Interleukin-13 (IL-13) receptor alpha2 (IL-13Ralpha2), a high-affinity
IL-13 binding subunit and a
tumor antigen, is amplified in a variety of human tumor cell lines and
tumors in vivo. By
cDNA microarray, we have shown that gene transfer of human and rat
adrenomedullin (AM) up-regulates IL-13Ralpha2 in a human prostate tumor cell line. Here, we show that IL-13Ralpha2
mRNA and
protein are also up-regulated in PC-3 prostate
tumor cells by recombinant AM (rAM) and human synthetic AM
peptide in a dose-dependent manner in vitro and in vivo in mouse prostate
tumor model. The 8- to 10-fold up-regulation of IL-13Ralpha2 by rAM or AM
peptide in prostate
tumor cells in vitro and in vivo increased their sensitivity to IL-13PE
cytotoxin consisting of
IL-13 and a truncated form of Pseudomonas
exotoxin.
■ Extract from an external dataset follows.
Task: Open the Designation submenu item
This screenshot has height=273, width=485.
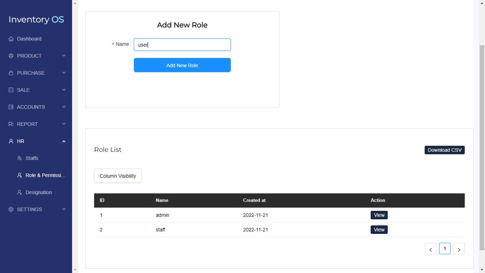Action: (38, 192)
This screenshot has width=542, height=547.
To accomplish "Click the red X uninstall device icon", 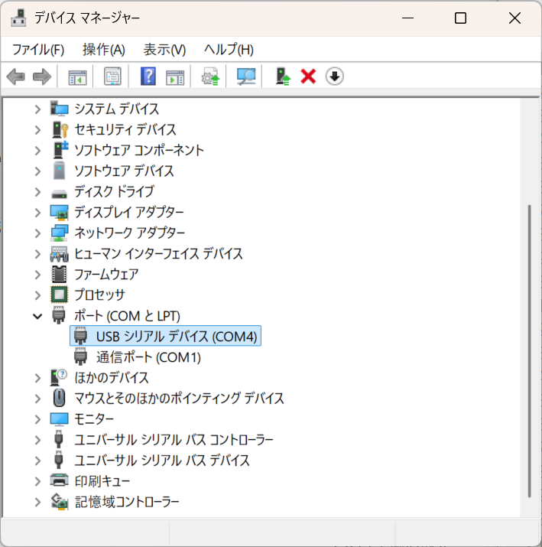I will point(308,77).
Immunodeficient mice with established prostate
tumors transfected with AM or treated with AM
peptide showed reduction in
tumor size by intratumoral administration of IL-13PE in a dose-dependent manner. At the highest dose (three 100 mug/kg/d every alternate day), >70% reduction of
tumor size was observed compared with controls (P <or= 0.01). These results indicate that two completely unrelated
hormones (AM and
IL-13) are closely related to each other and that we have identified a novel role of AM in sensitizing certain types of prostate
tumors to IL-13R-directed therapeutic agent.